How do you stay organized when working with multiple design ideas and processes?
I don’t. My studio is almost always a mess. My computer’s desktop is a mess too. It’s not on purpose; I’m just a horrible person when it comes to keeping my shit straight.


What is the most important takeaway you want readers to gain from your books, especially your upcoming title, Why We Quilt?
I want them to come away believing that quilts truly matter. That the result of their labor is a resonant object, not just a beautiful one. I want people to appreciate the complex place quilts hold in our psyche. And I want people to invest their own meaning into their quilts. To think about who they are making a quilt for and why and then try to translate that somehow. Quilting, at its core, is really easy – sew some squares together and boom! We have made it complex. We have quilting wrapped up in our egos and self-doubt and all kinds of stuff that makes us think we need to be perfect. What matters is the quilt, not the perfection.
When you begin to create, do you visualize the finished piece? Or does the work evolve?
The work definitely evolves. I usually let ideas sit around for months so I can keep mulling them over. I don’t want to jump at a stupid (ill-conceived) idea because it feels right for a second. My work is usually so loaded; I can’t afford to have unintended meaning slide in and completely change a piece conceptually. But the evolution all happens before I start the actual making; once I start making I am usually just following the plan; I rarely improvise.

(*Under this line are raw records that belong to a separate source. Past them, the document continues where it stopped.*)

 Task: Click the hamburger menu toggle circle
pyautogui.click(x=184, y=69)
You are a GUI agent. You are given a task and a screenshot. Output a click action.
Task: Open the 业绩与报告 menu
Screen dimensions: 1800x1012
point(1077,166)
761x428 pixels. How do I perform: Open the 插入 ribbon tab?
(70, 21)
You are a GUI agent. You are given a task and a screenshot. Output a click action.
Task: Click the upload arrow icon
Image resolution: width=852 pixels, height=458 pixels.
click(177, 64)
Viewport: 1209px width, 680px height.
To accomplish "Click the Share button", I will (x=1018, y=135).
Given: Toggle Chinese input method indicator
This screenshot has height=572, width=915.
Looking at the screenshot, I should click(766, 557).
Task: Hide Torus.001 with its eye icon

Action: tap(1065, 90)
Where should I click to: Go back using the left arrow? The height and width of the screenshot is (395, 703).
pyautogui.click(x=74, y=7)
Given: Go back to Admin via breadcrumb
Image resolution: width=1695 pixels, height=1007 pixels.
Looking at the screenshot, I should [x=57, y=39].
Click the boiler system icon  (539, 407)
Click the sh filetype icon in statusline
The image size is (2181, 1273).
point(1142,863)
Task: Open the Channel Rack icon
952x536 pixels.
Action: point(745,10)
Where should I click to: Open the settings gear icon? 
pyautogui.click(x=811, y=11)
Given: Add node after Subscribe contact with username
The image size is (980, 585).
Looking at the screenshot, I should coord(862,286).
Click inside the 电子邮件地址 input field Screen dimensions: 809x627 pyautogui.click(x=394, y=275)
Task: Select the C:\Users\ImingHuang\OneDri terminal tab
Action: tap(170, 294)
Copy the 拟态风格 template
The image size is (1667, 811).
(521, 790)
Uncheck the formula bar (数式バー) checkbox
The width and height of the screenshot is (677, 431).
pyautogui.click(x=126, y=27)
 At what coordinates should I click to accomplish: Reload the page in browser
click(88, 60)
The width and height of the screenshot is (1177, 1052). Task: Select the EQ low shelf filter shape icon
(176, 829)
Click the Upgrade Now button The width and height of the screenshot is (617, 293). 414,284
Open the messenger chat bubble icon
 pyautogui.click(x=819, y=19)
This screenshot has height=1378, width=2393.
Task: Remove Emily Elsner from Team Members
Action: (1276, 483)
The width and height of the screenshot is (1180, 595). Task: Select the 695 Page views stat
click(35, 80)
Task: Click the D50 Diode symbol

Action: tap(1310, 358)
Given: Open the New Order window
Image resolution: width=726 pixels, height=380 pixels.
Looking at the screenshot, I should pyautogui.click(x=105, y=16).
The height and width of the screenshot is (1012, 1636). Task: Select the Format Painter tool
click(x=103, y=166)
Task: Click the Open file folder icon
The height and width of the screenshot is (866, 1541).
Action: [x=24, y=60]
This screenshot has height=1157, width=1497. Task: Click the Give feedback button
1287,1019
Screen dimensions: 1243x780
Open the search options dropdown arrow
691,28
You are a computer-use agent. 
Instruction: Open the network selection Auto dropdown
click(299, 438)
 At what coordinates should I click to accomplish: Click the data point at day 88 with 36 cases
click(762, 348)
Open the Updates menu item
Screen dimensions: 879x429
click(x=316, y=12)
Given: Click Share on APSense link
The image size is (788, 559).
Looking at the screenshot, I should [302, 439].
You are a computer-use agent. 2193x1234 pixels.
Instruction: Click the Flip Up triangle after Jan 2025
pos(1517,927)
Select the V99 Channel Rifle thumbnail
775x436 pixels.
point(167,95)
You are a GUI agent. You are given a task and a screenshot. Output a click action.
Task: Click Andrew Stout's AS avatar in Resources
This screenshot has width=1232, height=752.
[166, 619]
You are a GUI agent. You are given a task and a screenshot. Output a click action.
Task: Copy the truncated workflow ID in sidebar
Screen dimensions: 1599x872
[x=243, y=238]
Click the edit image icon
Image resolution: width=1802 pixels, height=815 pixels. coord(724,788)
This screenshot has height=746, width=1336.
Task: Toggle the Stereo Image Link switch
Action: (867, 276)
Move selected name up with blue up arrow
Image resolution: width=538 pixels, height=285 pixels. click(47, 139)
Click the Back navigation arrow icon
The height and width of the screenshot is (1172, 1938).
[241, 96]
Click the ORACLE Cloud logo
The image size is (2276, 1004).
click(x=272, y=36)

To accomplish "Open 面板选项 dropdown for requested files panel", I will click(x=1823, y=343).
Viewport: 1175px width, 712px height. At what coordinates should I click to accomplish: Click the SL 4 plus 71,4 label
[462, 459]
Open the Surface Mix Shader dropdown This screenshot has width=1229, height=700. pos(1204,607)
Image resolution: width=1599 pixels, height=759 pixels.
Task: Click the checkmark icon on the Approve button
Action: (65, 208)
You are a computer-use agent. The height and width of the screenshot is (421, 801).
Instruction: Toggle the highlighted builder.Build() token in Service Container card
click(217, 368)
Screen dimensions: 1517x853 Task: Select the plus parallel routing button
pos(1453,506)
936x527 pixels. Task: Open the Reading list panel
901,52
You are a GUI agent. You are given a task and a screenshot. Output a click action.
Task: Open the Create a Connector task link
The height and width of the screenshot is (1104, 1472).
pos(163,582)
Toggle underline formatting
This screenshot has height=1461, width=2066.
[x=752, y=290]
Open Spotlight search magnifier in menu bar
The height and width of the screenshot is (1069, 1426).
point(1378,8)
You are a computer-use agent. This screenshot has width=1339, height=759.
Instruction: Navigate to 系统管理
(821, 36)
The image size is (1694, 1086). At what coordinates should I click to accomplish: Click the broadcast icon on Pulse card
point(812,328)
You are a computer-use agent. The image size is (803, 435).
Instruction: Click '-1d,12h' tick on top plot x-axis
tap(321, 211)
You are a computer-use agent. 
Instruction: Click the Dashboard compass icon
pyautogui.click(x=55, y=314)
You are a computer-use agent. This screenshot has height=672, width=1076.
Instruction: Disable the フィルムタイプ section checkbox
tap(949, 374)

If you could have just 5 items in your studio, what would they be and why?
- My Handiquilter longarm. It is a giant quilting robot that lets me do things no human hand could ever do.
- My one and only ruler (6” x 24”) because it is the only one I’ve ever needed.
- I would go crazy without my record player with vinyl collection. So much old punk…
- My sewing machine (obviously) because I do need to actually make tops sometimes.
- And my rotary cutter, because big pieces of cloth need to become small pieces of cloth so they can once more become large pieces of cloth.
What plays in the background while you work? Silence? Music, audiobooks, podcasts, movies? What kind?
Punk from 1975-1985, lots of funk, a fair deal of Zappa, some American hardcore, and of course the Velvet Underground. A lot of the time I have that on with NPR blasting at the same time. It is quite the sonic environment.

When you travel, do you stitch on planes and in waiting areas? What is in your creative travel kit?
I used to bind on planes. But these days I tend to just sleep on planes – I try to grab a little extra sleep whenever and wherever I can. I am not a born crafter or maker; it is something I took up relatively late. I do it because I think it is the best way to get my ideas across. So, I don’t tend to need to be creative, or be making, all of the time.


How do you make time for creating? Do you try to create daily?
When I am working at it I try to put in some work every day, whether it be digital or physical work. Right now, I am taking a sabbatical from making, which I have found I need periodically. When I work, I work really intensely and am prone to burnout.

Do you lecture or teach workshops? How can students/organizers get in touch with you to schedule an event?
I do both lectures and workshops and the best way to get ahold of me is via email ([email protected]). I had to cancel pretty much all of last year due to a medical relapse. But I am up and running again.
What’s next for you?
I really don’t know. I’m taking a bit of a break right now, recharging and teaching a class on the material history of text. Before too long I’ll get back to sitting down and thinking (and writing) about quilts and will figure out those next steps. I have a feeling the next project is going to be another series.